Network Architecture#

Coiled’s zero trust network architecture protects your cluster and your data; you don’t have to worry about keeping your cluster private and secure. Coiled uses mTLS to ensure that only you can connect to your cluster and all communication is encrypted. Coiled also puts your scheduler dashboard behind authentication.

The network architecture is described below in terms of two different contexts:

  1. Communication related to users, the Coiled control plane, and your cloud provider account

  2. Communication related to the Dask client, scheduler, workers, and data sources

Communication with Coiled Control plane#

Network communication with the Coiled control plane occurs when users log in to https://cloud.coiled.io, view their cluster or analytics dashboard, or request Dask clusters. When you create a cluster, the Coiled control plane communicates with your cloud provider’s API to provision the necessary cloud resources in your cloud provider account.

The cluster nodes (VMs) do need to be able to initiate connections outbound to the Coiled control plane. Some of the telemetry they send is optional and can be disabled, but minimally they do need to send status messages that allow us to detect unhealthy nodes, and workers receive the scheduler address when they phone home to the control plane.

The Coiled control plane does not require direct connectivity inbound to cloud resources within your cloud provider account. Rather, all communication from the Coiled control plane to your cloud provider account happens via the cloud provider’s API. Therefore, there is no requirement to open ports or to whitelist network traffic originating from the Coiled control plane at https://cloud.coiled.io.

Diagram of network communication with the Coiled control plane. The user requests Dask cluster in the cloud, the Coiled control plane then communicates with your cloud provider API, which then provisions Dask clusters.

Source

Target

Protocol (Port)

Description

User (browser)

Coiled control plane (cloud.coiled.io)

HTTPS (443)

Users accessing cluster dashboard, analytics, etc.

User (Coiled client)

Coiled control plane (cloud.coiled.io)

HTTPS (443)

Users creating clusters, environments, etc.

Coiled control plane

Cloud provider APIs (AWS and GCP)

HTTPS (443)

Creation and management of cloud infrastructure

Dask scheduler

Coiled control plane

HTTPS (443)

Runtime analytics and performance metrics for Dask clusters

Communication with Dask clusters#

Network communication with Dask clusters occurs when users connect to Dask clusters via the Dask client, submit Dask computations, and view the Dask cluster status on the Dask dashboard. Users only communicate directly with the Dask scheduler, then the scheduler handles all network communication to the Dask workers and subsequent communication to data sources. Users are not required to have direct network access to Dask workers or data sources since they are only interacting with the Dask scheduler.

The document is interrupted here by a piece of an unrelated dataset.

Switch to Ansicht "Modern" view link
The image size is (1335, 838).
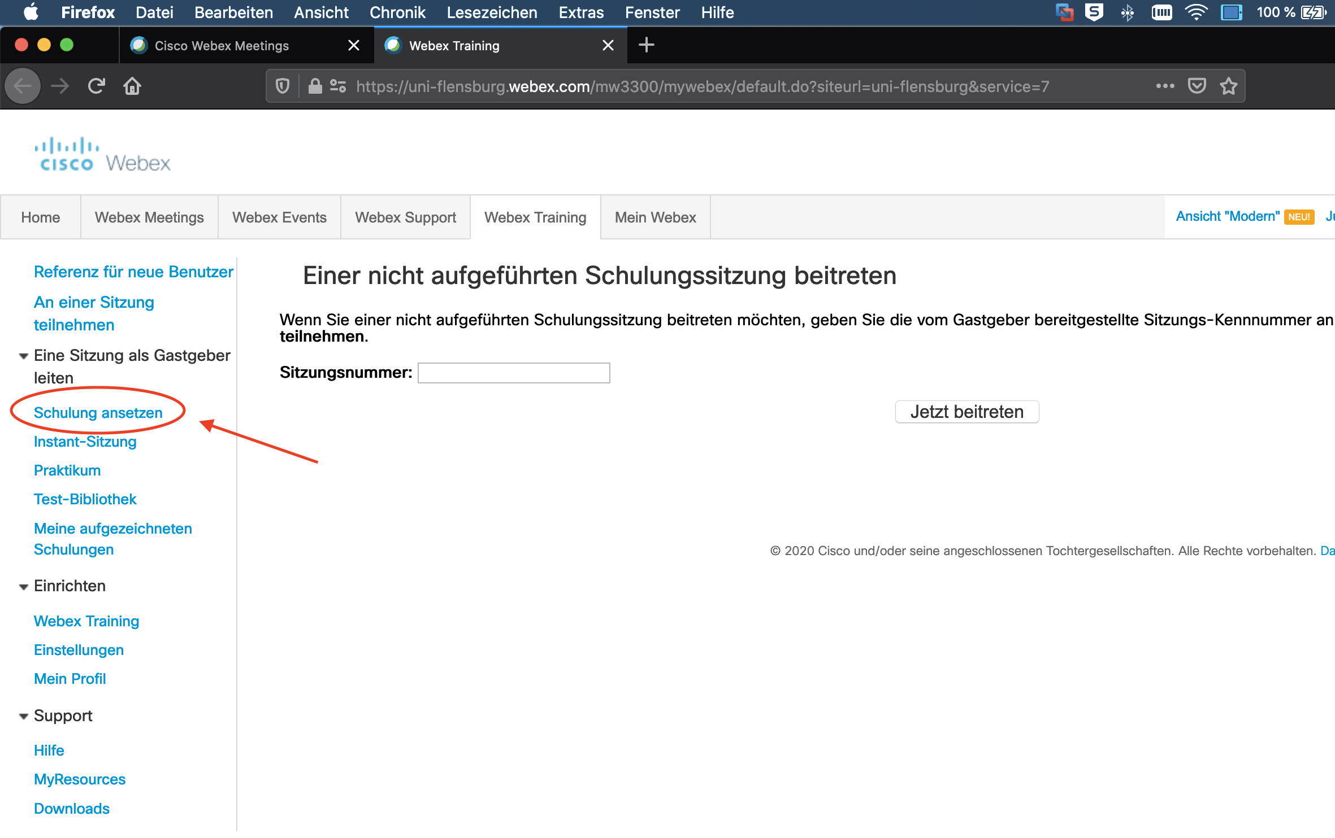coord(1227,216)
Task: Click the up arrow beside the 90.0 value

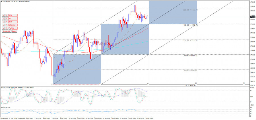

All compute resources used by Dask clusters, Dask client-to-scheduler communication, access to sensitive data, storage of software environment images, and system logging occur entirely within your cloud account. In other words, data from your data sources never flows through the Coiled control plane at any time because all network traffic related to the Dask client, scheduler, worker, and data access occurs outside of the Coiled network and only on your private cloud/network.

Diagram of network communication within a Dask cluster. The Dask client on your machine communicates with the scheduler in the cloud, which then communicates to the Dask workers, which can communicate with data stores as needed.

Source

Target

Protocol (Port)

Description

User (Dask client)

Dask scheduler

TCP + TLS (443)

Users submitting Dask computations

User (browser)

Dask dashboard

HTTPS (443)

Users accessing Dask status dashboard

Dask workers

Dask scheduler

TCP (8786)

Dask workers communicating with scheduler

Dask scheduler

Dask workers

TCP (1024-65535)

Dask scheduler communicating with workers

Dask workers

Dask workers

TCP (1024-65535)

Dask workers communicating with other workers

Dask workers

Data sources

Depends on data source

Reading and writing data for user computations

Note

The ports that are used by the Dask scheduler and Dask workers (listed in the table above) for inter-cluster communication are defaults as described in the Dask documentation. If desired, you can customize the ports used by the Dask scheduler and Dask workers by passing custom worker options when you create Dask clusters with Coiled.

For example, instead of using random ports within the unprivileged port range for the Dask workers, you can configure the Dask workers to use port 8000 as the Dask nanny port and port 9000 as the Dask computation port by specifying the following worker_options when creating a cluster:

import coiled

cluster = coiled.Cluster(worker_options={"port": 8000, "worker_port": 9000})

If you configure your clusters in this manner, then you’ll need to update your firewall or security group rules to allow traffic on ports 8000 and 9000 for scheduler-to-worker communication as well as worker-to-worker communication.